VeriSign will add an optional key recovery service, as part of its OnSite outsourced service for managing digital certificates for enterprises.

2 min read
VeriSign will add an optional key recovery service, due to roll out by year's end, as part of its OnSite outsourced service for managing digital certificates for enterprises.

Other new features of Onsite 4.0, which lets corporations issue their own digital IDs but has VeriSign handle the back-end data center and certificate management, are available now.

The key recovery feature will allow companies to recover encrypted data if an employee loses a cryptographic key or leaves the company. The U.S. government requires key recovery for strong encryption exported overseas, but many corporations also want it for their own reasons.

"This is the culmination of the development plan we started about a year ago," said VeriSign CEO Stratton Sclavos. "It has public key infrastructure (PKI) functionality backed by stringer carrier class services and is extranet and e-commerce ready."

PKI is the term for enterprise software that issues, manages, checks, and revokes digital certificates, which are used in online communications as electronic IDs that vouch for the identity of an individual or computer.
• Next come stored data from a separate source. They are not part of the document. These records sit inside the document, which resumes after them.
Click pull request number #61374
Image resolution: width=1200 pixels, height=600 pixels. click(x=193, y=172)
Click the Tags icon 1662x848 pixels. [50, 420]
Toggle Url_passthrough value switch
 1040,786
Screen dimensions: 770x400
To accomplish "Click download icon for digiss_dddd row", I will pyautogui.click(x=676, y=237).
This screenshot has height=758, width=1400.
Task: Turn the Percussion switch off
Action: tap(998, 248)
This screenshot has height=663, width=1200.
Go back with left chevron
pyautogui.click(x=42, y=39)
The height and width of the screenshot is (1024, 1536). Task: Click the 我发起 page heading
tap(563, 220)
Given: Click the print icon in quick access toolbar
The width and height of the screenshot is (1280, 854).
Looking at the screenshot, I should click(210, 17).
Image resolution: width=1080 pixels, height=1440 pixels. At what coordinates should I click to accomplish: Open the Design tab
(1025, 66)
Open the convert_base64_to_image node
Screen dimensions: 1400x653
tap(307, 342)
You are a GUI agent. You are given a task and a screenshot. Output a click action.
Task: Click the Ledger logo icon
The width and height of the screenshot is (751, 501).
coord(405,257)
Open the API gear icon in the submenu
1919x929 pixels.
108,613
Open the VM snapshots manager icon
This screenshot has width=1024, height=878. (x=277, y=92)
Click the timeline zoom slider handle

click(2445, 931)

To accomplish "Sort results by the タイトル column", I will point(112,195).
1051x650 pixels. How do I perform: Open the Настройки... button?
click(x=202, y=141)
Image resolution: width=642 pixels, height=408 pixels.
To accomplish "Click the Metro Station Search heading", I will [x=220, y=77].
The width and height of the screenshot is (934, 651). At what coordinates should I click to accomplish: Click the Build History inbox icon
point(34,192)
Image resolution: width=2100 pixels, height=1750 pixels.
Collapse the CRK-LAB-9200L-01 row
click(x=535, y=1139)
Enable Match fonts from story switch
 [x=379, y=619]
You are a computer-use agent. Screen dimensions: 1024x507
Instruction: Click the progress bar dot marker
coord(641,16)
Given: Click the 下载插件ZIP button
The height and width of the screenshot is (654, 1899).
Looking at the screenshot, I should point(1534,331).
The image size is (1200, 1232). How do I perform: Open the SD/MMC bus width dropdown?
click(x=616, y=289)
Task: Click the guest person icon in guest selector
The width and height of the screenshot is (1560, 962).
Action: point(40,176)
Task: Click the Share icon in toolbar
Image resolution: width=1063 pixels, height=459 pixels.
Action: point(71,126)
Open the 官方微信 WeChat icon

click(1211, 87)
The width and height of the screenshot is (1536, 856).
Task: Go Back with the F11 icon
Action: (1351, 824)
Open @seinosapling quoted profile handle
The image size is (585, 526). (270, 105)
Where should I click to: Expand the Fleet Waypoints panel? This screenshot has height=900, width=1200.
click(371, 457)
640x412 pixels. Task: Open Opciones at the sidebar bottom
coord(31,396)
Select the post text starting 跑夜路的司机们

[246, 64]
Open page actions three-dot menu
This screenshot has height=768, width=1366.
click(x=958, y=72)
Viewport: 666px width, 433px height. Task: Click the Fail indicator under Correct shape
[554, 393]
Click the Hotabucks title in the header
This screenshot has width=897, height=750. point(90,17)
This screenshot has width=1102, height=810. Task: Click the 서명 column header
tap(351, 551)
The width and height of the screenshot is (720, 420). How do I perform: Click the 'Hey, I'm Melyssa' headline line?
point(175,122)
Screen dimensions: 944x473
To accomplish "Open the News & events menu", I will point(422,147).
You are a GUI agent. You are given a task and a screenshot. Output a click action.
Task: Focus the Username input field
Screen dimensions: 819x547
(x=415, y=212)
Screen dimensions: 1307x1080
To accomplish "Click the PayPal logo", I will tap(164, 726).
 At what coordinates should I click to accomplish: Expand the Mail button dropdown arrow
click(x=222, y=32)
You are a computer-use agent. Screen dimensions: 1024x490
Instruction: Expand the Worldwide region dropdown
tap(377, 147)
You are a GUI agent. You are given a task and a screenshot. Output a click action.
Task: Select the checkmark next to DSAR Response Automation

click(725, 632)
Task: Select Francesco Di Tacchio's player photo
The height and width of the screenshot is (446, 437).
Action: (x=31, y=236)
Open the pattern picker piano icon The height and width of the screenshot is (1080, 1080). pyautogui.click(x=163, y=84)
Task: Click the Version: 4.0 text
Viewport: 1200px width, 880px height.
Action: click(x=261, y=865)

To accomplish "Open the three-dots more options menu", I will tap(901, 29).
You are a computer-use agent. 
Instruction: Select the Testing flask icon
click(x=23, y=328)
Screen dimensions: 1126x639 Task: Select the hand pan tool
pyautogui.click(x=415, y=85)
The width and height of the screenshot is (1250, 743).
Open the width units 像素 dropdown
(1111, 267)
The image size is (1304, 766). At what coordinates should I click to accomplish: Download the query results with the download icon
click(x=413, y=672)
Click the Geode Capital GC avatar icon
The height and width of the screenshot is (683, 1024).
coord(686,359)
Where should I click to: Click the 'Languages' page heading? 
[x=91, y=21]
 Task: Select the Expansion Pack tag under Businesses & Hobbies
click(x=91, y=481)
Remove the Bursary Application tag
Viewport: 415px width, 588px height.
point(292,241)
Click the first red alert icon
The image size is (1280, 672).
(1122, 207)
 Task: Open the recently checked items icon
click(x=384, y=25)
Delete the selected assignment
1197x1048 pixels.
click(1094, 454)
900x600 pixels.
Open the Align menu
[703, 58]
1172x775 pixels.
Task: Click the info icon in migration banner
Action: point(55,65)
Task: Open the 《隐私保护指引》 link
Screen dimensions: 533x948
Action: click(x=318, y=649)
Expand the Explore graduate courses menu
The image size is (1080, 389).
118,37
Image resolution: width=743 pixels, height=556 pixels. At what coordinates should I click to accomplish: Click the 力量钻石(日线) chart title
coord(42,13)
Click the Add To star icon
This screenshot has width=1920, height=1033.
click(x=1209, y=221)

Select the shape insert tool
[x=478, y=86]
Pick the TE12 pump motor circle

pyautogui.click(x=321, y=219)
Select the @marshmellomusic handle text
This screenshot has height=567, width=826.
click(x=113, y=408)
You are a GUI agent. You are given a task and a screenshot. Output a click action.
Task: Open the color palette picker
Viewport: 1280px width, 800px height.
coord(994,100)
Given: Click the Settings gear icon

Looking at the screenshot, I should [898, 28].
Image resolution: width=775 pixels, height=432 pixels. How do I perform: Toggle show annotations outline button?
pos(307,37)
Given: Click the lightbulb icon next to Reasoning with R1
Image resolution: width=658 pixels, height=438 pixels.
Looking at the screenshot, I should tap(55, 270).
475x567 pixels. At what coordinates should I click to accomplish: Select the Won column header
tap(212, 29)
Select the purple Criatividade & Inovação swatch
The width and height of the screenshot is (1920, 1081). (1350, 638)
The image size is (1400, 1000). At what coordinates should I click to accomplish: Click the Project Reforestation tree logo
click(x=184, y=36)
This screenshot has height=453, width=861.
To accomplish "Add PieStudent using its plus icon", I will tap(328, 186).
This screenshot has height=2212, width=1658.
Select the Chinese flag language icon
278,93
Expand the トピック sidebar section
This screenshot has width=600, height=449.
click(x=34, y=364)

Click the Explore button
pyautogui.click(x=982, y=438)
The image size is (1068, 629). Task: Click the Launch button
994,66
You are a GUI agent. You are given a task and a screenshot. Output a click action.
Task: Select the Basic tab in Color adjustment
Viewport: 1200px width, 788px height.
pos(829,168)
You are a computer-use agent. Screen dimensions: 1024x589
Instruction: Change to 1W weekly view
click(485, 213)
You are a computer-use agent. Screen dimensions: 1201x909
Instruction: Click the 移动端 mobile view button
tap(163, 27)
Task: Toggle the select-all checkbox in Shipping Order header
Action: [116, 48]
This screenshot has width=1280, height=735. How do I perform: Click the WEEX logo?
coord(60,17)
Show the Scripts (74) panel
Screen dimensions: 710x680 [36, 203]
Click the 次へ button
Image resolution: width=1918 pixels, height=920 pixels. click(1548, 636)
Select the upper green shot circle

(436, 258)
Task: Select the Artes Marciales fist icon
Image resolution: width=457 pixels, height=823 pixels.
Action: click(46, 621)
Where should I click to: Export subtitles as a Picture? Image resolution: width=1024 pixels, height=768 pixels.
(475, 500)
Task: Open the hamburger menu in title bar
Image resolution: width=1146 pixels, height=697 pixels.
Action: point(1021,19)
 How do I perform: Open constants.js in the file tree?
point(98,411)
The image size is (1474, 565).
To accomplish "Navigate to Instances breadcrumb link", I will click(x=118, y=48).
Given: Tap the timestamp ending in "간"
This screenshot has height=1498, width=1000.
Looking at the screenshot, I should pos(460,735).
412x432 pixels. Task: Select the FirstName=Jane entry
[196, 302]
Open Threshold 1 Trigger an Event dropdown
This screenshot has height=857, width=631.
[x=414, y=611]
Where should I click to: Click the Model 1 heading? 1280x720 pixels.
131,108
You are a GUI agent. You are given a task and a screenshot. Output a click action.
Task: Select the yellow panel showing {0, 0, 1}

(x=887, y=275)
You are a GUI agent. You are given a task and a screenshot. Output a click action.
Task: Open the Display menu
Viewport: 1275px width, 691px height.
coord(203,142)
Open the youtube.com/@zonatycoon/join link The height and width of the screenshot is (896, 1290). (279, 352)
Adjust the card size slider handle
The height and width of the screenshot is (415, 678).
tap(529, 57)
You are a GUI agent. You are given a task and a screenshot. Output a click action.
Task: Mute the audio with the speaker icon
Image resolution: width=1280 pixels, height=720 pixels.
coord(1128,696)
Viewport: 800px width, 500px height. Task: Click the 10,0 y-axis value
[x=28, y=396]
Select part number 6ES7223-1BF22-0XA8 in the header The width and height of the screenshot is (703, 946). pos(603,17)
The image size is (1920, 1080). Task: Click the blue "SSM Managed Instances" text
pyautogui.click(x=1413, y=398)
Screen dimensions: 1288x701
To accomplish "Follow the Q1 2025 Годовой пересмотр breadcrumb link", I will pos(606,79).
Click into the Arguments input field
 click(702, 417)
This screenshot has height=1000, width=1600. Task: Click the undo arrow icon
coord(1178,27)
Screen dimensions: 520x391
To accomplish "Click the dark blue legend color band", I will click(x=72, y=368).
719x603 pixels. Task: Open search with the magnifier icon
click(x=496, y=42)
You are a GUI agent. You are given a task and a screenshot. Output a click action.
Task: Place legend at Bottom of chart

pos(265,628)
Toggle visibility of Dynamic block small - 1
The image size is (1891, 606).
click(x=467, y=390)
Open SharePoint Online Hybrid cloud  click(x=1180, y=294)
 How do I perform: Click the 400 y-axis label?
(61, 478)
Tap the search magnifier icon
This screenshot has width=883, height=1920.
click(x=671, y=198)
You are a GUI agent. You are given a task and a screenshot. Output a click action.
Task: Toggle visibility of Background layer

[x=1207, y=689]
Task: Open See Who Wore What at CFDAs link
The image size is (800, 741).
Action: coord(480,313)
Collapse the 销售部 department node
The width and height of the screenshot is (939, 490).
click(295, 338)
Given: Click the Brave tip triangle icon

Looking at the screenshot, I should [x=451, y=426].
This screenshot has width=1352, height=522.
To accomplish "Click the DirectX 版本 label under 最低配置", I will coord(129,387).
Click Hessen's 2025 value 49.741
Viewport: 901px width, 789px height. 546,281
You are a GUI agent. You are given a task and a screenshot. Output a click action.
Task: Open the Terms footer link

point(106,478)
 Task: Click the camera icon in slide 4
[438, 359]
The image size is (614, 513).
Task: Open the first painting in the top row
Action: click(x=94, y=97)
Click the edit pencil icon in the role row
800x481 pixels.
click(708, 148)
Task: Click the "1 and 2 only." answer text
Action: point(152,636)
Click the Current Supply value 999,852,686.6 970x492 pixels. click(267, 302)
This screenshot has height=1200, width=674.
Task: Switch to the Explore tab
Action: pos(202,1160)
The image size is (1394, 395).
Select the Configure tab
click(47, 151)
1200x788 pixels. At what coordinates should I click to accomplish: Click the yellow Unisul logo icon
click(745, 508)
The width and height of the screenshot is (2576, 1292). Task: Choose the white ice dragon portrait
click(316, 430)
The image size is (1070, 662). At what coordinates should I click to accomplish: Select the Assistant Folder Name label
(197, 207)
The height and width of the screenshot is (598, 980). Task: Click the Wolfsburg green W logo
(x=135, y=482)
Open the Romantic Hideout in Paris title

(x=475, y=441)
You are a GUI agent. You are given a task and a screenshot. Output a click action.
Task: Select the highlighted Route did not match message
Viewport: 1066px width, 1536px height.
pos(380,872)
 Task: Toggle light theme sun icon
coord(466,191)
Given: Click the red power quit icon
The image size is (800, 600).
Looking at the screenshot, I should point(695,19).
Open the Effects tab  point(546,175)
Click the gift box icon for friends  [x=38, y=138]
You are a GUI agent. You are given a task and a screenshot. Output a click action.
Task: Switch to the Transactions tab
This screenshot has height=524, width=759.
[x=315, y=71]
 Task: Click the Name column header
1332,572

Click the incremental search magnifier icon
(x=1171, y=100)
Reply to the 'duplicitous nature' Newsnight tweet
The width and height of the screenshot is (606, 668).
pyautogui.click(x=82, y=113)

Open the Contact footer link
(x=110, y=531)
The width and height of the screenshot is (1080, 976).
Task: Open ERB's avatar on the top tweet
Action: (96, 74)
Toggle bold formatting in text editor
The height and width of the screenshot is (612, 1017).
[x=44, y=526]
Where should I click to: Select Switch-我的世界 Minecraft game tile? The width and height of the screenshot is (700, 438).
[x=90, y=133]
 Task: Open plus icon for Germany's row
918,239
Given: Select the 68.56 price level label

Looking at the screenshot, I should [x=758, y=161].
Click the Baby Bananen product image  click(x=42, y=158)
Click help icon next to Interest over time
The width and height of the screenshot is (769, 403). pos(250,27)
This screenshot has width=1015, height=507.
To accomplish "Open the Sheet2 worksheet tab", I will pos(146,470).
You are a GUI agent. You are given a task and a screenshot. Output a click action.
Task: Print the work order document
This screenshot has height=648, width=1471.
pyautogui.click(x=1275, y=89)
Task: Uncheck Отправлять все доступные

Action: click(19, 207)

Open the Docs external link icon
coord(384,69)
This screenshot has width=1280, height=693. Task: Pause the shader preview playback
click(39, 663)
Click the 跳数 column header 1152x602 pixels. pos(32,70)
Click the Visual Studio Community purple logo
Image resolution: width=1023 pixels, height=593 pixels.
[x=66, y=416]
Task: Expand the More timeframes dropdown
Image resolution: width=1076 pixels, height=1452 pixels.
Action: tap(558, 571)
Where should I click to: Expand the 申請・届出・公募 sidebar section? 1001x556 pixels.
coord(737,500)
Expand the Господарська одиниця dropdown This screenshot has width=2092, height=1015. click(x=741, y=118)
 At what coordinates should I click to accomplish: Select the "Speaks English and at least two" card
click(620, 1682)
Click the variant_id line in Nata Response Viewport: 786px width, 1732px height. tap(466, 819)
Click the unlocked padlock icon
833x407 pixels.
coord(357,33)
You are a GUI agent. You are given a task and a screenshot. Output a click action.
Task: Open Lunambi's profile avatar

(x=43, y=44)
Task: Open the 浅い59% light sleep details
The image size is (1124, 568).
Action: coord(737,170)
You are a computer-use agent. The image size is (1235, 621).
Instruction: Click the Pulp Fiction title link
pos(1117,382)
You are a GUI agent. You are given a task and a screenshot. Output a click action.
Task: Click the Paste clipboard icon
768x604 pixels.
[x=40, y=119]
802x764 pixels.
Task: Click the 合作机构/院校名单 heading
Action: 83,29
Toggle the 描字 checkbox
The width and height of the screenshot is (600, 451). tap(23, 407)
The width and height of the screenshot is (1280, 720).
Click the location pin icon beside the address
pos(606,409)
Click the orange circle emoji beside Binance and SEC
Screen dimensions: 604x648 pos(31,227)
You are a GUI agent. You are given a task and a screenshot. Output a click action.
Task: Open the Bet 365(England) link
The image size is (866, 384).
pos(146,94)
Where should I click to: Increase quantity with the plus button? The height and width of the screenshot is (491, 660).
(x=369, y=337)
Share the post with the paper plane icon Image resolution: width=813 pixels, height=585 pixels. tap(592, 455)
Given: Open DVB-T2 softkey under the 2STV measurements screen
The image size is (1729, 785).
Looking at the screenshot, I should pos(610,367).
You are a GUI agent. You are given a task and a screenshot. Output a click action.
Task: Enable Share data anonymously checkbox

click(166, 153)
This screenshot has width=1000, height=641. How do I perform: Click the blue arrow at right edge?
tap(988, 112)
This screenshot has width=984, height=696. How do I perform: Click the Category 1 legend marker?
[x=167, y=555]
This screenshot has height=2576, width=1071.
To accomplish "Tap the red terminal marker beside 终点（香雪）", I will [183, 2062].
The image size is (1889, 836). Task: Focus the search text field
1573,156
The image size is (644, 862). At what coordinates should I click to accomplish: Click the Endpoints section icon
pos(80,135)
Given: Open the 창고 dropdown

Issuers also are called certificate authorities or CAs.

The upgraded Onsite service, first announced a year ago and launched in November 1997, adds the ability for corporations to issue digital certificates from a single location within the company, rather than having issuance housed in different departments.

Digital certificates can be used to authenticate users for a variety of intranet, extranet, virtual private network, and e-commerce applications.

VeriSign is the leading service for issuing digital certificate, and Sclavos said it has issued more than 3 million certs to consumers, a separate line of business from its Onsite corporate service. "The announcement clearly positions VeriSign as a strong technology leader," Jim Hurley, an information security analyst at Aberdeen Group, said in a statement.

Its biggest rival is Entrust Technologies, which sells software packages for corporations to issue and manage their own digital certificates themselves.

But new competition looms from consumer credit agency Equifax, which announced in June it will set up an outsourcing digital certificate server using software from IBM. GTE CyberTrust, a unit of phone giant GTE, offers both software and a service for issuing digital certificates.

In addition, Ireland's Baltimore Technologies is active in Europe. U.S.-based Spyrus recently acquired Signet Systems, an Australian certificate authority.

In related announcements today, VeriSign also announced several new partners, including Germany's Secude GmbH, which lets VeriSign certificates be used in SAP's R/3 business applications, and Canada's JetForm, which markets software for secure Web workflow and electronic forms.

VeriSign also announced Morgan Stanley Dean Witter and First Union Bank, as OnSite 4.0 users.

OnSite 4.0 is available for pilot testing beginning at $5,000. New software tools and other modules are available from $10,000.